=== WRITTEN EXERCISE ===
Return every line of the data below that contains the string "button". Treat uppercase and lowercase as different when matching.

=== DATASET EXTRACT ===
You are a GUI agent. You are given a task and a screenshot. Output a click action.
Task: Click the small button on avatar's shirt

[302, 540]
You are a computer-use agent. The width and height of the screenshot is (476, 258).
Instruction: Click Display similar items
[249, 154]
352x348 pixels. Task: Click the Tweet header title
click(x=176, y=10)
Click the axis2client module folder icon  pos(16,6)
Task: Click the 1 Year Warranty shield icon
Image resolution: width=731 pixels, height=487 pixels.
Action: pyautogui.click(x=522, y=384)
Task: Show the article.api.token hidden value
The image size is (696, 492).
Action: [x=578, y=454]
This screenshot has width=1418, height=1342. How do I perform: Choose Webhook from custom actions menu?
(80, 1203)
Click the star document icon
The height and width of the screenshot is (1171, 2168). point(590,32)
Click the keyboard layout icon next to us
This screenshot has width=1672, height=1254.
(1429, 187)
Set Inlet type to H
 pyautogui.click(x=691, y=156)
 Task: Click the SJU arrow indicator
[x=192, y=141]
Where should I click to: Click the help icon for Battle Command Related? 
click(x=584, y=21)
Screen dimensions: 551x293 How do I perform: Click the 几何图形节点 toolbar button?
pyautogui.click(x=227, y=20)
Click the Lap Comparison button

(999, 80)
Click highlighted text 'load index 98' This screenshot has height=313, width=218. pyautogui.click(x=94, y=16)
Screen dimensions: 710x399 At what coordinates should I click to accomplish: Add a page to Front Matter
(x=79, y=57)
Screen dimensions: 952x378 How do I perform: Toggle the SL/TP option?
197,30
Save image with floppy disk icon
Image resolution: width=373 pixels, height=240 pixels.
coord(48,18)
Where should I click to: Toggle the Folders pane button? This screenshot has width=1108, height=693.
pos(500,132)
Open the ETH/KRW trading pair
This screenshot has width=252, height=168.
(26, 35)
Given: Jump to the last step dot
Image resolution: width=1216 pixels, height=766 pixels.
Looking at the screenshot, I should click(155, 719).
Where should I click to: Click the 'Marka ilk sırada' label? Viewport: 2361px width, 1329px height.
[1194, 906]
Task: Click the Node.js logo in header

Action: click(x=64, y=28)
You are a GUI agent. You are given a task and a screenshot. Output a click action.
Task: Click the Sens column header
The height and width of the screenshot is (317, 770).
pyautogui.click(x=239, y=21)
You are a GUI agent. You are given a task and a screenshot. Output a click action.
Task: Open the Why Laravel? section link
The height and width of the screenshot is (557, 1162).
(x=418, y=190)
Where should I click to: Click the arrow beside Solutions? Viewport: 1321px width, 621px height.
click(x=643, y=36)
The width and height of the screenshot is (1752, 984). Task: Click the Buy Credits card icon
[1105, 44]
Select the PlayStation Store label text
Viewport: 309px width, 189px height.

=== REPLY ===
Task: Click the small button on avatar's shirt
Screen dimensions: 551x293 How do I perform: Click the 几何图形节点 toolbar button?
Click the Lap Comparison button
Where should I click to: Toggle the Folders pane button? This screenshot has width=1108, height=693.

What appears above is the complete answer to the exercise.